It was 1987 in a town
that could have invented red hats
but the school principal gave me a gold ribbon
and not a single bit of attitude
about my radical political stance,

because neither he nor I knew it was a political stance.
Science had not been fully framed as leftist propaganda.
The president did not have a twitter feed
starving the world of facts.

I spent that summer as I had every summer
before, racing through the forest behind my house
down the path my father called the old logging road
to a meadow thick with raspberry bushes
whose thorns were my very first heroes
because they did nothing with their life but protect
what was sweet.

Sundays I went to church but struggled
to call it prayer if it didn’t leave grass stains
on my knees. Couldn’t call it truth if it didn't
come with a dare to crawl into the cave
by the creek and stay put until somebody counted
all the way to 100.

As a kid I thought 100 was the biggest number there was.
My mother absolutely blew my mind
the day she said, One hundred and one.

One hundred…AND WHAAAAAT!!!!????

Billionaires never grow out of doing that same math
with years. Can’t conceive of counting past their own lifespans.
Believe the world ends the day they do.
Why are the keys to our future in the hands of those
who have the longest commutes from their heads to their hearts?
Whose greed is the smog that keeps us from seeing
our own nature, and the sweetness we are here to protect?

Do you know sometimes when gathering nectar
bees fall asleep in flowers? Do you know fish
are so sensitive snowflakes sound like fireworks
when they land on the water? Do you know sea otters
hold hands when they sleep so they don’t drift apart?
Do you know whales will follow their injured friends
to shore, often taking their own lives
so to not let a loved one be alone when he dies?

None of this is poetry. It is just the earth
being who she is, in spite of us putting barcodes on the sea.
In spite of us acting like Edison invented daylight.

Dawn presses her blushing face to my window,
asks me if I know the records in my record collection
look like the insides of trees. Yes, I say,
there is nothing you have ever grown that isn’t music.
You were the bamboo in Coltrane’s saxophone reed.
The mulberries that fed the silkworms
that made the slippers for the ballet.
The pine that built the loom that wove the hemp
for Frida Khalo’s canvas.
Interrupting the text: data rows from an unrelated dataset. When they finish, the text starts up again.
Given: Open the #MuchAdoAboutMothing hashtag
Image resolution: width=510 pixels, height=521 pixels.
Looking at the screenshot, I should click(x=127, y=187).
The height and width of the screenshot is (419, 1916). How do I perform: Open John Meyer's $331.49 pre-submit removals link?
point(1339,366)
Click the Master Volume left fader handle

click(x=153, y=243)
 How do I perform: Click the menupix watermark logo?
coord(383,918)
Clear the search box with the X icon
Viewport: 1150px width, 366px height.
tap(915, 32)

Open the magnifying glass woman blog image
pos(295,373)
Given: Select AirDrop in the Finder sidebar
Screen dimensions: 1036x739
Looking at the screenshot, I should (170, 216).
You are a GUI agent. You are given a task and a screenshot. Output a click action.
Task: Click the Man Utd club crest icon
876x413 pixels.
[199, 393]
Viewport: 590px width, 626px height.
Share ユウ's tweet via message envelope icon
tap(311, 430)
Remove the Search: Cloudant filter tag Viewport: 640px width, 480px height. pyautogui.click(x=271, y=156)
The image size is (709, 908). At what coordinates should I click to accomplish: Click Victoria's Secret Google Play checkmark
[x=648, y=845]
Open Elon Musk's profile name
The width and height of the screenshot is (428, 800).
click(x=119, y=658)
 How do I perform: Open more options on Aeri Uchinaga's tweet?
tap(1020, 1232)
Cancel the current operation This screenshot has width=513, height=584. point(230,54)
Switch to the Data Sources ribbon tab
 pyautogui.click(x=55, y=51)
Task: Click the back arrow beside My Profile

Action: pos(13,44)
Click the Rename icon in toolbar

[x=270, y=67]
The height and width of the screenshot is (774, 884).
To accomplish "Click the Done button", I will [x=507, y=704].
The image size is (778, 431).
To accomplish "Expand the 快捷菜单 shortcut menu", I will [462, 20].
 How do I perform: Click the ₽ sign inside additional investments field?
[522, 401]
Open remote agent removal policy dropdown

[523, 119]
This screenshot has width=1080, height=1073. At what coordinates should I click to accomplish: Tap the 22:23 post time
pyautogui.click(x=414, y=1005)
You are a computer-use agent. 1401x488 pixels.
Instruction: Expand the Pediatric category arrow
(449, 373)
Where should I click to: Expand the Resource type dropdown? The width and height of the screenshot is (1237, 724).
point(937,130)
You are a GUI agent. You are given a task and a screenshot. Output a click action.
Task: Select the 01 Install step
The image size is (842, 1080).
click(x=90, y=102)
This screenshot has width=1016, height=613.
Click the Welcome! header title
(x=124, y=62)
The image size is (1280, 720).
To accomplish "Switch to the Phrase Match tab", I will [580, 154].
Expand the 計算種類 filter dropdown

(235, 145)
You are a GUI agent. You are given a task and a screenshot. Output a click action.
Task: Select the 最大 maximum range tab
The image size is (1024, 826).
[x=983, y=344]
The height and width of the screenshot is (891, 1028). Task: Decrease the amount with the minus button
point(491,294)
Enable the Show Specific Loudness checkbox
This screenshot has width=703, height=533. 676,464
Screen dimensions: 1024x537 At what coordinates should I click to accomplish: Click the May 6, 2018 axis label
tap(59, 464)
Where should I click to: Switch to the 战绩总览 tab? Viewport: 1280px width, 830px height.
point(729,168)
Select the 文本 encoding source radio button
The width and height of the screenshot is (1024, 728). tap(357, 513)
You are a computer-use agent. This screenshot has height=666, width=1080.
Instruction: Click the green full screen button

The roses that dyed her paint
hoping her brush could bleed for her body.

Who, more than the earth, has bled for us?
How do we not mold our hearts after the first spruce tree
who raised her hand and begged to be cut
into piano keys so the elephants can keep their tusks?

The earth is the right side of history.
Is the canyon my friend ran to
when no else he knew would echo
his chosen name back to him.
Is the wind that wailed through 1956 Alabama
until the poplar trees carved themselves into Dr King’s pulpit.
Is the volcano that poured the mercury
into the thermometers held under the tongue of Italy,
though she knew our fever was why her canals
were finally running clear. She took our temperature.
Told us we were too hot, even after
we’d spent decades claiming she was not.
Our hands held to her burning forehead,
we insisted she was fine while wildfires
turned redwoods to toothpicks,
readying the teeth of our apocalypse.

She sent a smoke signal all the way from California.
In New York City ash fell from the sky.
Do you know the mountains of California
used to look like they’d been set on fire
because they were so covered in monarch butterflies?
Do you know monarch butterflies migrate 3000 miles
using only the fuel they stored as caterpillars in the cocoon?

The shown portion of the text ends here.